▶ _Kutipan Dokumen_
★ ★ ★ ★
Menurut Rezasyah, pemimpin-pemimpin dunia memiliki pilihan untuk mengedepankan etika atau proses hukum dan sikap Vladimir Putin yang menahan diri harus dihargai.
“Kita tidak tahu ke depan akan seperti apa. Mungkin Biden akan menang, tapi peradilan mungkin bakal ramai lagi dan Putin tidak mau statement dia, digunakan untuk mempengaruhi hukum di AS,” kata Rezasyah.
Rezasyah meyakinkan, sikap Vladimir Putin itu tidak akan mempengaruhi hubungan bilateral Amerika – Rusia di bawah pemerintahan yang baru nanti. Menurut Rezasyah, jika Joe Biden disahkan menjadi Presiden Amerika, hubungan dia dan Vladimir Putin bakal berjalan secara normal. Apalagi, kata dia, Joe Biden dikenal sebagai sosok yang rasional.
Hubungan Amerika - Rusia di bawah Trump
Hubungan Amerika – Rusia di masa Donald Trump bisa dibilang penuh pasang surut. Pada Juli 2018, Dan Coats, yang ketika itu menjabat sebagai Direktur Nasional Intelejen Amerika Serikat, mengatakan hasil analisa pihaknya cukup jelas bahwa Rusia telah mencampuri Pilpres Amerika 2016 dan sampai sekarang Rusia bahkan masih berusaha merusak demokrasi Negara Paman Sam tersebut.
Kasus penahanan Maria Butina, 32 tahun, perempuan asal Rusia, juga membuat hubungan Amerika - Rusia menghangat. Butina dituduh melakukan mata-mata secara ilegal di Amerika
Dia ditahan pada Juli 2018 dan dituntut gagal mendaftarkan secara patut sebagai agen mata-mata asing di Amerika. Presiden Putin menyebut persidangan terhadap Butina adalah sebuah parodi keadilan. Butina saat ini sudah dibebaskan oleh pengadilan AS.
★ ★ ★ ★
▶ _Tugas yang Dikerjakan_
A - Berapa usia Maria Butina menurut kutipan dokumen?
B - Tolong salin kembali bagian kutipan dokumen antara "Hubungan Amerika - Rusia di" dan "oleh pengadilan AS.", termasuk keduanya, lalu ubah "parodi keadilan" menjadi "sandiwara keadilan".
★ ★ ★ ★
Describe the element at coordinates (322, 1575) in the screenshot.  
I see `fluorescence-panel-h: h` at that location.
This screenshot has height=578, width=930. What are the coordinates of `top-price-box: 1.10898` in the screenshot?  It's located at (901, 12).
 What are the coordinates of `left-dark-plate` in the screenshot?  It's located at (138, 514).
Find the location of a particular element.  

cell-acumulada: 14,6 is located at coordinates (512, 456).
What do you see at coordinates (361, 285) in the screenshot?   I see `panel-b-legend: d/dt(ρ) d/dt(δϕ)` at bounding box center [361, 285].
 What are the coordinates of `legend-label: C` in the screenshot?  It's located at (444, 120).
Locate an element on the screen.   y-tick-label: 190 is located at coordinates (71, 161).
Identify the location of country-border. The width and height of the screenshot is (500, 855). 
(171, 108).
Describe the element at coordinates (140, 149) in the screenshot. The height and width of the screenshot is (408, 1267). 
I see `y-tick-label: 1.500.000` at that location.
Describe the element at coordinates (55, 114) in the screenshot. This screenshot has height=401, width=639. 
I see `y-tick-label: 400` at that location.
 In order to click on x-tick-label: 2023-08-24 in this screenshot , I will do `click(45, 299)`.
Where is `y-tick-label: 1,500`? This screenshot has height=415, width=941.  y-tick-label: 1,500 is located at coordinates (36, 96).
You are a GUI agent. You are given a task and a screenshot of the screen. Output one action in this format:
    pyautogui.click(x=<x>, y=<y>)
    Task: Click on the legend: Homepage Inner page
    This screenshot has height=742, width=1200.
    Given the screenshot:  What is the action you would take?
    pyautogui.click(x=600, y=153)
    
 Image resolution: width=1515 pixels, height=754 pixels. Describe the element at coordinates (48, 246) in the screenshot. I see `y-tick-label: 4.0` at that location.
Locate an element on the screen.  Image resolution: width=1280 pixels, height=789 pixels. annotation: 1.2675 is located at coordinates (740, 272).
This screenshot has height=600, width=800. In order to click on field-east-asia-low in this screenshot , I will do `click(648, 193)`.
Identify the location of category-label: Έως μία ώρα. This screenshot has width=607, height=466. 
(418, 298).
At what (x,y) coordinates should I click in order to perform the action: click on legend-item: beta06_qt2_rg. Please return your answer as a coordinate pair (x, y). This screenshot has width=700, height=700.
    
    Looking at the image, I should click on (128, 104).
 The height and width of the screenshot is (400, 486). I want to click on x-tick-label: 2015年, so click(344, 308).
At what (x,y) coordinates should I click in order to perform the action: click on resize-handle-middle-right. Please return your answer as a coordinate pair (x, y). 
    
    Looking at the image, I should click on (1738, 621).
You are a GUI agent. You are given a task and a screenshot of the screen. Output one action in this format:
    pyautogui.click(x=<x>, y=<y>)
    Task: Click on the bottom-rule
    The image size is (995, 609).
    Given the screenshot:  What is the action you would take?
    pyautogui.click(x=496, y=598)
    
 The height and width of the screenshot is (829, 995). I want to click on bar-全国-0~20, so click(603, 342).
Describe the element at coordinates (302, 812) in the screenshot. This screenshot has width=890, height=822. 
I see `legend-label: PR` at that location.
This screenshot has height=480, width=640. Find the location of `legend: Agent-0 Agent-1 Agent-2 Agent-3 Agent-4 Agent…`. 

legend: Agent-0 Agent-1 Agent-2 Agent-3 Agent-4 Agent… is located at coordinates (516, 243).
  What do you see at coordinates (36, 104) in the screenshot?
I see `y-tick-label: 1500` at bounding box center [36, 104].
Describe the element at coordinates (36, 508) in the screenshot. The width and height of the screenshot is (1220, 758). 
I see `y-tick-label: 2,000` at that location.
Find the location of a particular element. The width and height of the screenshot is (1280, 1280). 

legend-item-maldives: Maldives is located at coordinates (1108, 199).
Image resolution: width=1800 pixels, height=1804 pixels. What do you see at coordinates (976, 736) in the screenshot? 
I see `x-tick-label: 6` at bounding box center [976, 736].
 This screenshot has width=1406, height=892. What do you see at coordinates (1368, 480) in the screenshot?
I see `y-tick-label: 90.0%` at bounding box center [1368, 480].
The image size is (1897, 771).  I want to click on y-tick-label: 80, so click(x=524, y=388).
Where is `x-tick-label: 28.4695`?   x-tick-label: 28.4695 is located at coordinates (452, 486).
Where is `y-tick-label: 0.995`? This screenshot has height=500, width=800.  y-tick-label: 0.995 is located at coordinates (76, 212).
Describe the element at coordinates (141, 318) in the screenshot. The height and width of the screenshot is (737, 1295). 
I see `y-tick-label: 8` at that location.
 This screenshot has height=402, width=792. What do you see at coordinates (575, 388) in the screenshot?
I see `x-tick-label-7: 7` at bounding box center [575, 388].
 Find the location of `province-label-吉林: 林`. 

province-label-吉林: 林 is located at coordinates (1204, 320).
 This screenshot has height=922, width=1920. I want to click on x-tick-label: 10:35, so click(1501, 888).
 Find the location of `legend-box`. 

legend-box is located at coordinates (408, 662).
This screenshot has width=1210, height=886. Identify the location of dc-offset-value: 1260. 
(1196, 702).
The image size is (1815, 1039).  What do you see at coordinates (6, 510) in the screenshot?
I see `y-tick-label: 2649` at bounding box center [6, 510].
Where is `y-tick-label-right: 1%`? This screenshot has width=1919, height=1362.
★ ★ ★ ★
▶ _Hasil per Tugas_
A - 32 tahun.

B -
Hubungan Amerika - Rusia di bawah Trump
Hubungan Amerika – Rusia di masa Donald Trump bisa dibilang penuh pasang surut. Pada Juli 2018, Dan Coats, yang ketika itu menjabat sebagai Direktur Nasional Intelejen Amerika Serikat, mengatakan hasil analisa pihaknya cukup jelas bahwa Rusia telah mencampuri Pilpres Amerika 2016 dan sampai sekarang Rusia bahkan masih berusaha merusak demokrasi Negara Paman Sam tersebut.
Kasus penahanan Maria Butina, 32 tahun, perempuan asal Rusia, juga membuat hubungan Amerika - Rusia menghangat. Butina dituduh melakukan mata-mata secara ilegal di Amerika
Dia ditahan pada Juli 2018 dan dituntut gagal mendaftarkan secara patut sebagai agen mata-mata asing di Amerika. Presiden Putin menyebut persidangan terhadap Butina adalah sebuah sandiwara keadilan. Butina saat ini sudah dibebaskan oleh pengadilan AS.